Routing through VIP - different handling of source ip

Hello,

 

I need help understanding how Fortigate handles two very similar policies.

I've got three vlans with corresponding subinterfaces: 10.20.0.0/16 (project 1), 10.30.0.0/16 (project 2) and 10.40.0.0/16 (project 3).

I've got a VIP mapping 192.168.1.1 (this is actually public, but it's not hugely relevant here) --> 10.30.1.16

When I access the VIP from a server beloning to the same vlan (10.30.1.100), Fortigate changes the source IP from 10.30.1.100 to 10.30.0.1 (so the vlan's gateway).

When I access the VIP from a server belonging to another vlan (10.40.1.12), the receiving server sees the actual ip, so 10.40.1.12.

I can clearly see this in tcpdump and in the packet capture run directly on the Firewall (where the route is for the first scenarion: 10.30.1.100->192.168.1.1->10.30.16 -- and here the ip source changes to 10.30.1.0).

 

The two policies are:

1. interface out - project 1 (subnet 10.30.0.0/16) --> interface in - also project 1 (VIP - 192.168.1.1->10.30.1.16)
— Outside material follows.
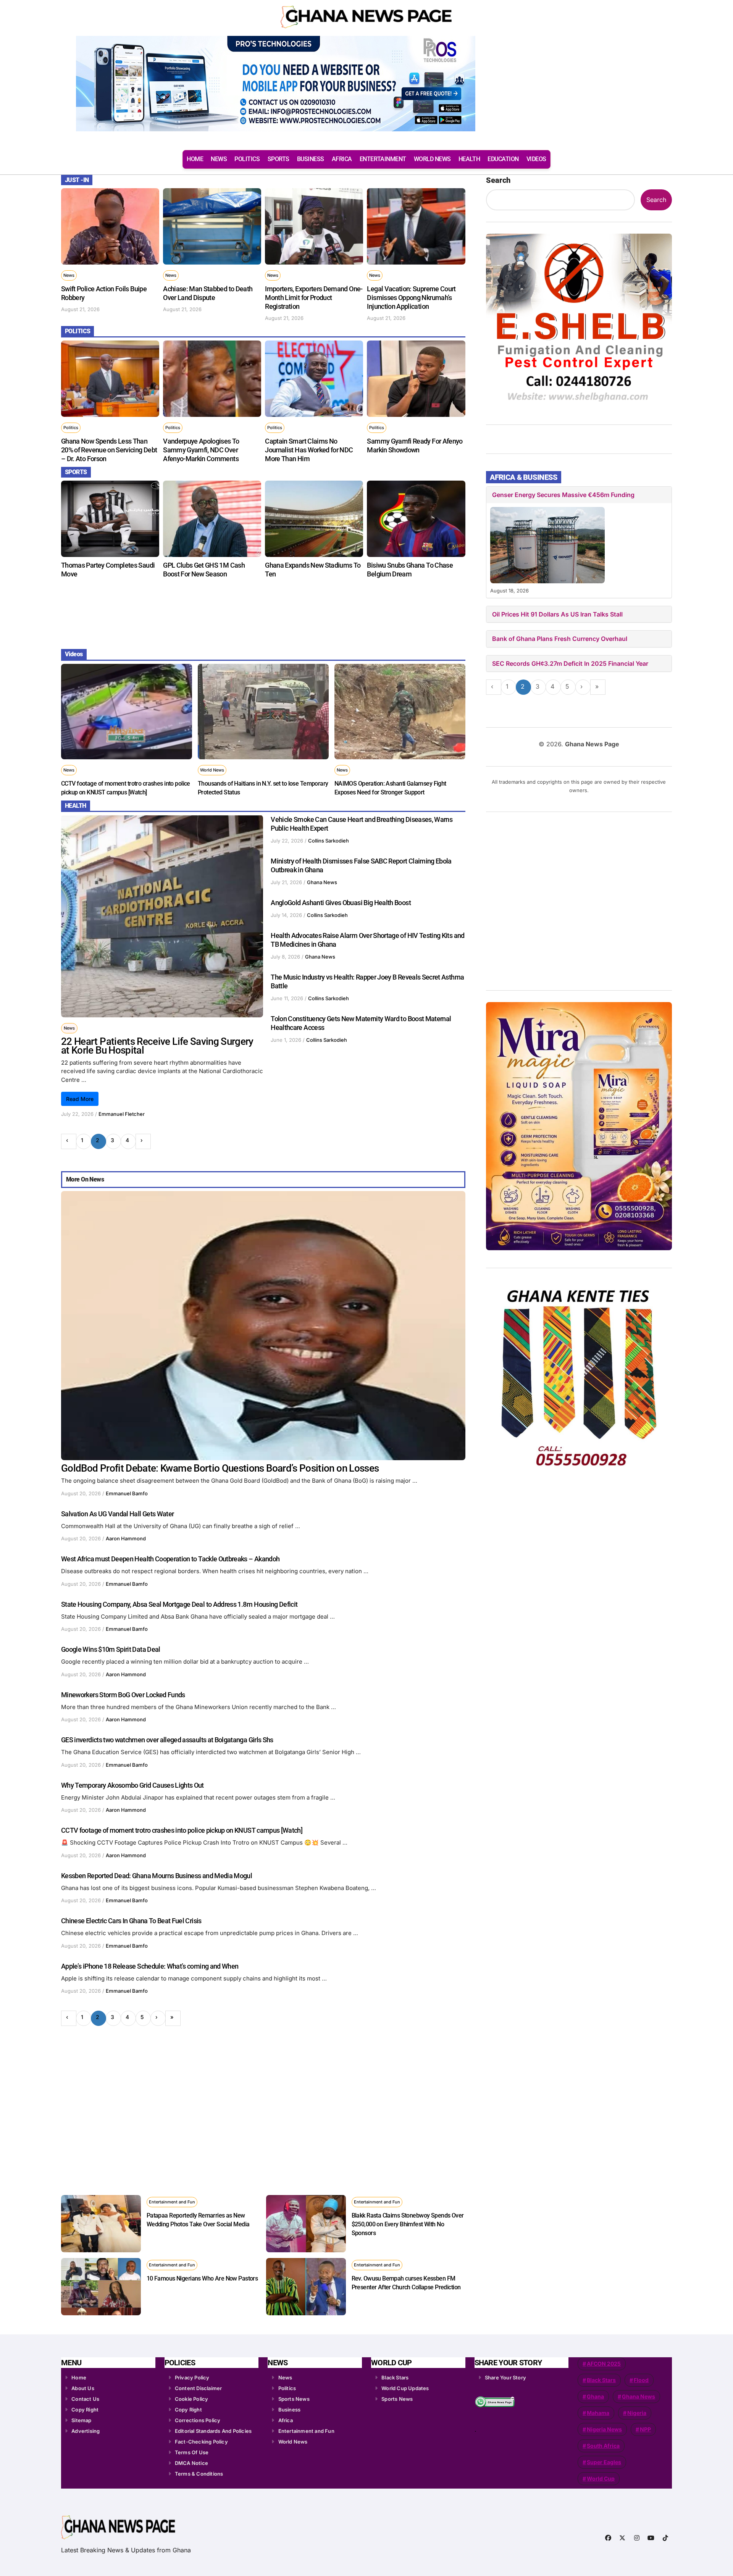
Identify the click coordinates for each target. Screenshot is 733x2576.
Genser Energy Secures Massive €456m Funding (563, 495)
2. interfface out - project 3 (subnet 10.40.0.0/16) --> interface in - project 1 (VIP - 192.168.1.1->10.30.1.16)

 

Is this intentional so that it avoid any ip conflict, in case the the packet comes from the server itself (10.30.1.16)?

 

Thank you!

4 REPLIES 4
lobstercreed
Valued Contributor

Are you sure you don't just have NAT enabled on the first policy?  That's the kind of behavior I'd expect if you had NAT enabled on the first policy but not the second one.

lethargos

I've just had a look. No, there's no NAT in the rules themselves that point to the VIP.

 

There is however a general SNAT rule for all three VLANs when the packets go out into the internet. But that shouldn't matter because the destination interface is different (internet-facing one vs the vlan ones) and the packets didn't reach the 10.30.1.16 at all before adding the VIP policies.

lethargos

This was an interesting hint though! I added NAT to the rule, just to see what happens, and interestingly enough, it changed the source ip to the public ip mapping into the VIP, so in my example 192.168.1.1.

So with NAT it's not using the vlan gateway anymore as a source ip.

emnoc
Esteemed Contributor III

"diag debug flow" will show you want policy is being used and what SNAT and DNAT operations. I would run that and post the output or study the output.